Here, the class worked together to build a graphic organizer about plant growth, creating and comparing different experiments with sunlight and soil conditions, supported by evidence from their experiment and scientific articles.
Claim-evidence-reasoning graphic organizers such as this provide the foundation for class discussion and a variety of writing assignments, including short responses, paragraphs, and essays.
Social Studies Example: Colonial Independence
Similarly, a CER graphic organizer could be used to support claims that economic self-interest motivated colonial resistance more strongly than political principles at the onset of the American Revolution. For evidence, students would utilize class texts and cull information from primary sources to help develop their argument.

Once students learn to structure a basic argument, they can focus on expressing their ideas with academic precision. Teachers often expand this framework to claim → reasons → evidence → counterclaim → conclusion. The expanded framework can lend itself to creating outlines and structuring an essay starting with an introduction that includes a strong claim within the thesis statement; body paragraphs that include the evidence, reasoning, and counterclaims; and a conclusion which supports the overall argument.
Include Language Templates
The quality of students’ language directly strengthens their arguments. The framework of “They say, I say” (Graff & Birkenstein, 2024), highlights the conversational nature of argumentative writing. The heart of argumentative writing is listening to what has been said and summarizing statements in order to set up and respond with one’s own argument. For example, a statement such as “Homework is bad and teachers should assign less” would be much improved by using the “They say, I say” templates. Instead, students can respond to the statement with the claim “Instead of giving less homework, teachers should focus on assigning work that helps students understand the material more clearly.”
Since developing writers need to practice summarizing information to strengthen arguments, using templates, word banks and sentence/discussion starters like “Many critics assume … “or “Supporters contend….” provide scaffolds and pathways for all writers trying to support strong claims. Students also need exposure to the specific academic and disciplinary vocabulary used in formal argumentative writing.
Sample Noun and Verb Scaffolds for Argumentative Writing

The above resource helps students develop academic vocabulary for debates and arguments both in oral conversations and in writing. In addition, students begin to better comprehend the terms when they encounter them in reading. Frameworks such as this and “They say, I say” (Graff & Birkenstein, 2024) also encourage fluency in sentence construction.

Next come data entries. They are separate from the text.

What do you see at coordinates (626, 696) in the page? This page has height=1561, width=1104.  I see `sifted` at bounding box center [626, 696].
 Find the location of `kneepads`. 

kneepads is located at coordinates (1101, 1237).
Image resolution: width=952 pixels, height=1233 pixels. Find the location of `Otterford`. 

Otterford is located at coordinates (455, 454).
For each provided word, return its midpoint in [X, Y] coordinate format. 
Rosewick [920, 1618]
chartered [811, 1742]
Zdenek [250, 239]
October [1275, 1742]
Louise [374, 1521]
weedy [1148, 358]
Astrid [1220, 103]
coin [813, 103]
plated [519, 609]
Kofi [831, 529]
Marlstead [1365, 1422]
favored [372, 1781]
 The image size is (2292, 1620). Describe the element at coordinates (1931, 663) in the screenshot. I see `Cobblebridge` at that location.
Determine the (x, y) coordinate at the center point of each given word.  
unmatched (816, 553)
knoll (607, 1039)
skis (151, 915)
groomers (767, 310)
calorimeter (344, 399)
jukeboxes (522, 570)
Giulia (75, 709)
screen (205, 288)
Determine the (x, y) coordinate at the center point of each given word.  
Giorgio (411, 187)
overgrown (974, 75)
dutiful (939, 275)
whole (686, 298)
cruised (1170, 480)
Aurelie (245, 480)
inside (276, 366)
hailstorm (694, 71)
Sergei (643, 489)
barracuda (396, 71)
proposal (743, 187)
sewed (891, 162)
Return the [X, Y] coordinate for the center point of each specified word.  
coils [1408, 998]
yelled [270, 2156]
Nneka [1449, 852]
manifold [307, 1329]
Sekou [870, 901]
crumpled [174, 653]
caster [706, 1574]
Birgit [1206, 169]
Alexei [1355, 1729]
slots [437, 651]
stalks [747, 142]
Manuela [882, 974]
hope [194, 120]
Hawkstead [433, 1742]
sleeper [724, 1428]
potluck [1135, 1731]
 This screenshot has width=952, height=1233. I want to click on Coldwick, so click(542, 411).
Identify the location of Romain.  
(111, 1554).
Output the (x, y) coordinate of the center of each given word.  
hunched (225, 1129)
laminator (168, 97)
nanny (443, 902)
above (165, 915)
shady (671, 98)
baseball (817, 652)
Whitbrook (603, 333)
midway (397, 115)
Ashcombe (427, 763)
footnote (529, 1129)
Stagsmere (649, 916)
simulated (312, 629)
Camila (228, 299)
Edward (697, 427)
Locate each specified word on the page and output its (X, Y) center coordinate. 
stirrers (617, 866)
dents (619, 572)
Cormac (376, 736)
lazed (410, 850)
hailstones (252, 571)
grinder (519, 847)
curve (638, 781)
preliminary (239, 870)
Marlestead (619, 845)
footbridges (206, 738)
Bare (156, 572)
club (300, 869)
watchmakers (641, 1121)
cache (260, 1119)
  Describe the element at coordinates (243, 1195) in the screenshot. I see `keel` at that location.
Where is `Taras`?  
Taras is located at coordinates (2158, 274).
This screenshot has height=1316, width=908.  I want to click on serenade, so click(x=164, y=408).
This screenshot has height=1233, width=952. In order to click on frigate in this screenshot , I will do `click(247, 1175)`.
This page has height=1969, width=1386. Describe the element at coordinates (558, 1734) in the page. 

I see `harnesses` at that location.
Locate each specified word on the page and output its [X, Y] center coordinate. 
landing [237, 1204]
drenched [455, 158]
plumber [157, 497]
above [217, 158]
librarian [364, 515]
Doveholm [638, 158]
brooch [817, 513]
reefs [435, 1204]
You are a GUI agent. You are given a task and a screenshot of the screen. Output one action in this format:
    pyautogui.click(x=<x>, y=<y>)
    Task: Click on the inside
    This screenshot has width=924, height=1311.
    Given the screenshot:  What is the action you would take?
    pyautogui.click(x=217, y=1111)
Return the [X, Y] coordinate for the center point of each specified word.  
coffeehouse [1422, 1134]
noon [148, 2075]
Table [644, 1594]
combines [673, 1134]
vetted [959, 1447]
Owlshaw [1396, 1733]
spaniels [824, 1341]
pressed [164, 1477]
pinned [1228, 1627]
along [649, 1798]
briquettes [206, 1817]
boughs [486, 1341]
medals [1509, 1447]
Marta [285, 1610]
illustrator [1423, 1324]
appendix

Even if students are able to verbally defend a position, writing demands a far more complex set of cognitive skills. To craft an effective argument, students must pull evidence from the text, analyze sources, synthesize information, connect ideas logically, remain objective, and provide clarity while summarizing in their own words. These tasks require extensive and explicit modeling, guided practice, and strong scaffolds. When educators provide direct instruction and practice with frameworks like CER, “They Say, I say,” and nouns and verbs for argumentative essays, they provide students the supports to successfully analyze texts and participate in structured debates during discussions and in writing. Modeling and practice build the foundation students need to reach the expectations of the CCSS and produce coherent, evidence-based arguments. When educators teach students how to develop arguments with clear criteria, they’re not just improving students’ writing—they’re strengthening students’ thinking.
References
Ferretti, R. P., & Graham, S. (2019). Argumentative writing: Theory, assessment, and instruction, Reading and Writing, 32, 1345- 1357, https://doi.org/10.1007/s11145-019-09950-x.
Graff, G., & Birkenstein, C. (2018). They Say, I say (4th Ed.). WW Norton & Co.
Lewis, W.E., Walpole, S., & McKenna, M.C. (2014). Cracking the common core: Choosing and using texts in grades 6-12, The Guilford Press.
National Governors Association Center for Best Practices, Council of Chief State School Officers. (2010). Common Core State Standards. Washington, DC: Author.